編集を終えたら、OKボタンをクリックして変更内容を保存したら、適当な外部サーバー宛（例えばYahoo!のフリーメールなど）のメールを送信してみましょう。

メールが送信されればOKです。

初回は、以下のようなメッセージが表示され、送信できないかもしれません。

このメッセージと同時に以下のような画面が表示されていると思います。

このメッセージは、「証明書は、勝手に自前で作成した証明書なので、信用性がありません。」という趣旨のものです。 とりあえず、セキュリティ例外をクリックすると以降、メール送信できるようになります。
更に、その上のチェックボックスにチェックを入れておけば、それ以降、この画面は表示されません。

または、あらかじめ
プライベート認証局の証明書(ここでの例は、/etc/pki/CA/cacert.pem )をあらかじめメールクライアントツールにインストールしておけば、上記のようなメッセージは表示されません。
以下は、ThunderBirdでの例です。先のプライベート認証局の証明書をダウンロード済として解説します。

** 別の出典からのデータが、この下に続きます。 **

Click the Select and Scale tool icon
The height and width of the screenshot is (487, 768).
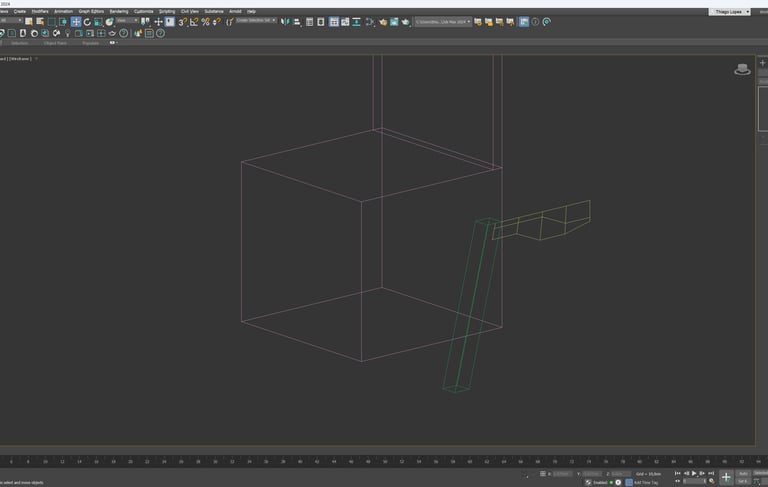[x=98, y=21]
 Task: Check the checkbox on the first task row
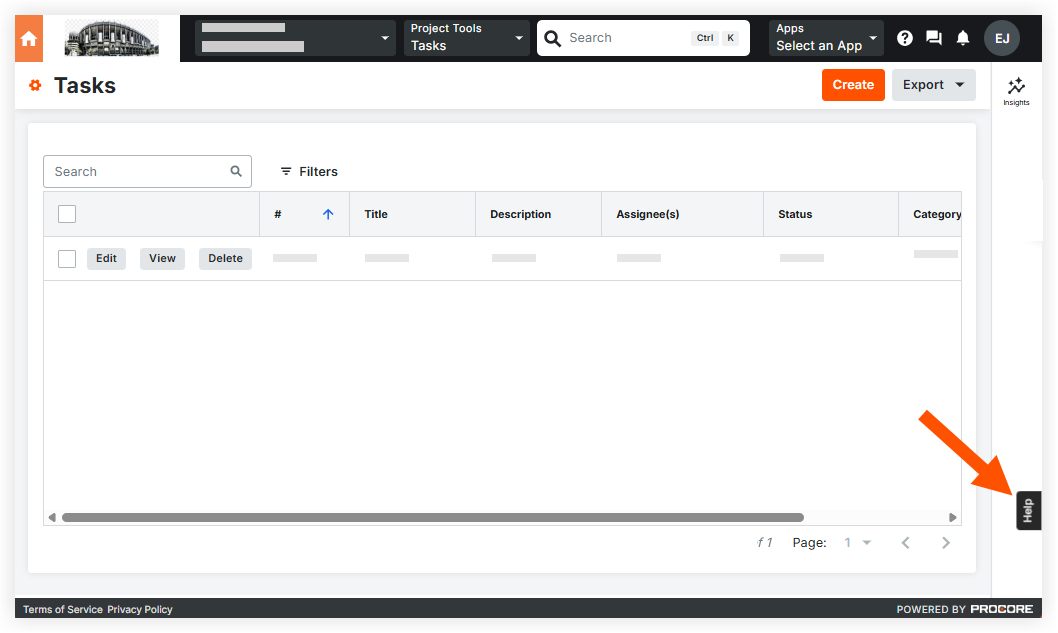pyautogui.click(x=66, y=258)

1. メニュー [ツール] – [オプション] をクリックします。
   
   
2. オプション画面上の[詳細]をクリック、[証明書]タブを選択します。
   
   

   [証明書を表示]ボタンをクリックします。

3. 証明書マネージャ画面上の[認証局証明書]タブを選択します。
   
   

   [インポート]ボタンをクリックし、先にダウンロードしたプライベート認証局の証明書を指定しインポートすればOKです。